YOUR GOAL. Your output should consist of every record, copied exactly.

ENTRIES SUPPLIED.
- - -
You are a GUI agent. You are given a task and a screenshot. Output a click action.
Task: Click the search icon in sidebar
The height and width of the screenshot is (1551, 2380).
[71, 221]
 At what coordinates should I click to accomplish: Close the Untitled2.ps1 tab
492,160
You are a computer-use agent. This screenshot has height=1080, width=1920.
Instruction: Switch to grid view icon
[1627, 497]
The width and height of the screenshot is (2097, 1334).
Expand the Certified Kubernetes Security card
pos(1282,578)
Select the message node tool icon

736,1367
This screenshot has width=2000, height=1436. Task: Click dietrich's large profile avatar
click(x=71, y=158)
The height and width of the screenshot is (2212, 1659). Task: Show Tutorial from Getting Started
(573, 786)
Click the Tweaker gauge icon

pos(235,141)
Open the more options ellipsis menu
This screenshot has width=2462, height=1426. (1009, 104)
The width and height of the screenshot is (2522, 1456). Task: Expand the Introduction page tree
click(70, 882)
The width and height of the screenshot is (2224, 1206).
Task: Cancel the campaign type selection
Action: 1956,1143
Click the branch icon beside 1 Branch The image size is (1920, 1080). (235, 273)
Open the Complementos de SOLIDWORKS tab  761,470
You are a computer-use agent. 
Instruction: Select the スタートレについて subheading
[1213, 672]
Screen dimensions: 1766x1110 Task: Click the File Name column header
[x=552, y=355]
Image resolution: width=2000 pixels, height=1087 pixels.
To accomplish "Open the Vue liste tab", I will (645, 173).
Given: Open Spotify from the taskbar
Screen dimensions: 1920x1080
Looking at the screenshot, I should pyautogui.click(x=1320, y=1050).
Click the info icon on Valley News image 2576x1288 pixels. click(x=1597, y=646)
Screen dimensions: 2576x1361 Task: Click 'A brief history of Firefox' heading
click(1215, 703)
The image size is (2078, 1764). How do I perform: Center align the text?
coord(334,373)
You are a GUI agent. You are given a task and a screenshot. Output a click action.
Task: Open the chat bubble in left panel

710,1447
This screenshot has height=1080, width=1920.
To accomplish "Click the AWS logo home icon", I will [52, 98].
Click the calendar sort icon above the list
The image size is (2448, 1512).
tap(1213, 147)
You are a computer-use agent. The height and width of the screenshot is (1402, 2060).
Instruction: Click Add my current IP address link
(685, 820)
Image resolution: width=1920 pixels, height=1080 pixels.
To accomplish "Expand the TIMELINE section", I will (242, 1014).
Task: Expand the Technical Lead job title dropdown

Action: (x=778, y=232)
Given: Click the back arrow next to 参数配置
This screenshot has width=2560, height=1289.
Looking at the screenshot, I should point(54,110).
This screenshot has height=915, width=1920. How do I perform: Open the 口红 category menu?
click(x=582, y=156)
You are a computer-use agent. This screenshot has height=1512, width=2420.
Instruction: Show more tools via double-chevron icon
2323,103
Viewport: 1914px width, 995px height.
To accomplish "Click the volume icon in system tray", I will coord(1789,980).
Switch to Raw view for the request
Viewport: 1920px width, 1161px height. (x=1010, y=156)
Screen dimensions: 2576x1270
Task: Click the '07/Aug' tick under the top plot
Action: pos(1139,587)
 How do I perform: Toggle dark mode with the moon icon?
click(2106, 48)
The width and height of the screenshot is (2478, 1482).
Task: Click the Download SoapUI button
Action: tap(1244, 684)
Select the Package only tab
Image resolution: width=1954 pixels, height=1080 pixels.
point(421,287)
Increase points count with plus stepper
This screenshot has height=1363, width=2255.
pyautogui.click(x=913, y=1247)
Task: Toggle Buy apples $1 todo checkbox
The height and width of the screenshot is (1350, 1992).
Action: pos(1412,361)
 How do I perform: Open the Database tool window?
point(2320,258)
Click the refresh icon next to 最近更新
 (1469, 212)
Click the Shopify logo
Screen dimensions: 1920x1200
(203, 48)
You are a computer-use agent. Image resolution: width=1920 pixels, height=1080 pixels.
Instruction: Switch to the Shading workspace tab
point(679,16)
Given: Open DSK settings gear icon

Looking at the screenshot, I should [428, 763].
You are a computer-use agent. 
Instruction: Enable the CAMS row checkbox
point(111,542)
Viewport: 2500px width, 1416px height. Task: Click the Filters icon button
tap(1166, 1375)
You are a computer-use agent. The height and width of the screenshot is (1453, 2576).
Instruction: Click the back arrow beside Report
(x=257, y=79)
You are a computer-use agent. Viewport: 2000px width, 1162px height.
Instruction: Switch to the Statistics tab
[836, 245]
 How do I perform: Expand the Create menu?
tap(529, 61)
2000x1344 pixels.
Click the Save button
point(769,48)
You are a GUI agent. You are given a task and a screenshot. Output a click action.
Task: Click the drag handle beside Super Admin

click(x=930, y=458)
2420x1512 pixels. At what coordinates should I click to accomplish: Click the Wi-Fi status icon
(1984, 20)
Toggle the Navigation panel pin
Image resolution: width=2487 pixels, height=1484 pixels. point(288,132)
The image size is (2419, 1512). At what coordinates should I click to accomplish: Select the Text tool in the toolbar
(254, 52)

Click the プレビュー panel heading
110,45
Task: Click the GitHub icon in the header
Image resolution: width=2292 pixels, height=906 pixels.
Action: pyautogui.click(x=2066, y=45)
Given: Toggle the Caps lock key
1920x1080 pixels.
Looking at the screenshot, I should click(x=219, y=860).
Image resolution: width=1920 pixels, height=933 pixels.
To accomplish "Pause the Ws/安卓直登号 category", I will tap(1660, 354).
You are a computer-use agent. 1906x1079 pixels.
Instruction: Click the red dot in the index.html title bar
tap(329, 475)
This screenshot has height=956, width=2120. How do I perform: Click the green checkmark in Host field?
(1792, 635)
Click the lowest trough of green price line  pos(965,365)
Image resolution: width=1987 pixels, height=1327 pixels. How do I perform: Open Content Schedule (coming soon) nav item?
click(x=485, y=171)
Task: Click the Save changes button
- - -
TASK OUTPUT.
You are a GUI agent. You are given a task and a screenshot. Output a click action.
Task: Click the search icon in sidebar
The height and width of the screenshot is (1551, 2380).
[71, 221]
 At what coordinates should I click to accomplish: Close the Untitled2.ps1 tab
492,160
You are a computer-use agent. This screenshot has height=1080, width=1920.
Instruction: Switch to grid view icon
[1627, 497]
The width and height of the screenshot is (2097, 1334).
Expand the Certified Kubernetes Security card
pos(1282,578)
Select the message node tool icon

736,1367
This screenshot has width=2000, height=1436. Task: Click dietrich's large profile avatar
click(x=71, y=158)
The height and width of the screenshot is (2212, 1659). Task: Show Tutorial from Getting Started
(573, 786)
Click the Tweaker gauge icon

pos(235,141)
Open the more options ellipsis menu
This screenshot has width=2462, height=1426. (1009, 104)
The width and height of the screenshot is (2522, 1456). Task: Expand the Introduction page tree
click(70, 882)
The width and height of the screenshot is (2224, 1206).
Task: Cancel the campaign type selection
Action: 1956,1143
Click the branch icon beside 1 Branch The image size is (1920, 1080). (235, 273)
Open the Complementos de SOLIDWORKS tab  761,470
You are a computer-use agent. 
Instruction: Select the スタートレについて subheading
[1213, 672]
Screen dimensions: 1766x1110 Task: Click the File Name column header
[x=552, y=355]
Image resolution: width=2000 pixels, height=1087 pixels.
To accomplish "Open the Vue liste tab", I will (645, 173).
Given: Open Spotify from the taskbar
Screen dimensions: 1920x1080
Looking at the screenshot, I should pyautogui.click(x=1320, y=1050).
Click the info icon on Valley News image 2576x1288 pixels. click(x=1597, y=646)
Screen dimensions: 2576x1361 Task: Click 'A brief history of Firefox' heading
click(1215, 703)
The image size is (2078, 1764). How do I perform: Center align the text?
coord(334,373)
You are a GUI agent. You are given a task and a screenshot. Output a click action.
Task: Open the chat bubble in left panel

710,1447
This screenshot has height=1080, width=1920.
To accomplish "Click the AWS logo home icon", I will [52, 98].
Click the calendar sort icon above the list
The image size is (2448, 1512).
tap(1213, 147)
You are a computer-use agent. The height and width of the screenshot is (1402, 2060).
Instruction: Click Add my current IP address link
(685, 820)
Image resolution: width=1920 pixels, height=1080 pixels.
To accomplish "Expand the TIMELINE section", I will (242, 1014).
Task: Expand the Technical Lead job title dropdown

Action: (x=778, y=232)
Given: Click the back arrow next to 参数配置
This screenshot has width=2560, height=1289.
Looking at the screenshot, I should point(54,110).
This screenshot has height=915, width=1920. How do I perform: Open the 口红 category menu?
click(x=582, y=156)
You are a computer-use agent. This screenshot has height=1512, width=2420.
Instruction: Show more tools via double-chevron icon
2323,103
Viewport: 1914px width, 995px height.
To accomplish "Click the volume icon in system tray", I will coord(1789,980).
Switch to Raw view for the request
Viewport: 1920px width, 1161px height. (x=1010, y=156)
Screen dimensions: 2576x1270
Task: Click the '07/Aug' tick under the top plot
Action: pos(1139,587)
 How do I perform: Toggle dark mode with the moon icon?
click(2106, 48)
The width and height of the screenshot is (2478, 1482).
Task: Click the Download SoapUI button
Action: tap(1244, 684)
Select the Package only tab
Image resolution: width=1954 pixels, height=1080 pixels.
point(421,287)
Increase points count with plus stepper
This screenshot has height=1363, width=2255.
pyautogui.click(x=913, y=1247)
Task: Toggle Buy apples $1 todo checkbox
The height and width of the screenshot is (1350, 1992).
Action: pos(1412,361)
 How do I perform: Open the Database tool window?
point(2320,258)
Click the refresh icon next to 最近更新
 (1469, 212)
Click the Shopify logo
Screen dimensions: 1920x1200
(203, 48)
You are a computer-use agent. Image resolution: width=1920 pixels, height=1080 pixels.
Instruction: Switch to the Shading workspace tab
point(679,16)
Given: Open DSK settings gear icon

Looking at the screenshot, I should [428, 763].
You are a computer-use agent. 
Instruction: Enable the CAMS row checkbox
point(111,542)
Viewport: 2500px width, 1416px height. Task: Click the Filters icon button
tap(1166, 1375)
You are a computer-use agent. The height and width of the screenshot is (1453, 2576).
Instruction: Click the back arrow beside Report
(x=257, y=79)
You are a computer-use agent. Viewport: 2000px width, 1162px height.
Instruction: Switch to the Statistics tab
[836, 245]
 How do I perform: Expand the Create menu?
tap(529, 61)
2000x1344 pixels.
Click the Save button
point(769,48)
You are a GUI agent. You are given a task and a screenshot. Output a click action.
Task: Click the drag handle beside Super Admin

click(x=930, y=458)
2420x1512 pixels. At what coordinates should I click to accomplish: Click the Wi-Fi status icon
(1984, 20)
Toggle the Navigation panel pin
Image resolution: width=2487 pixels, height=1484 pixels. point(288,132)
The image size is (2419, 1512). At what coordinates should I click to accomplish: Select the Text tool in the toolbar
(254, 52)

Click the プレビュー panel heading
110,45
Task: Click the GitHub icon in the header
Image resolution: width=2292 pixels, height=906 pixels.
Action: pyautogui.click(x=2066, y=45)
Given: Toggle the Caps lock key
1920x1080 pixels.
Looking at the screenshot, I should click(x=219, y=860).
Image resolution: width=1920 pixels, height=933 pixels.
To accomplish "Pause the Ws/安卓直登号 category", I will tap(1660, 354).
You are a computer-use agent. 1906x1079 pixels.
Instruction: Click the red dot in the index.html title bar
tap(329, 475)
This screenshot has height=956, width=2120. How do I perform: Click the green checkmark in Host field?
(1792, 635)
Click the lowest trough of green price line  pos(965,365)
Image resolution: width=1987 pixels, height=1327 pixels. How do I perform: Open Content Schedule (coming soon) nav item?
click(x=485, y=171)
Task: Click the Save changes button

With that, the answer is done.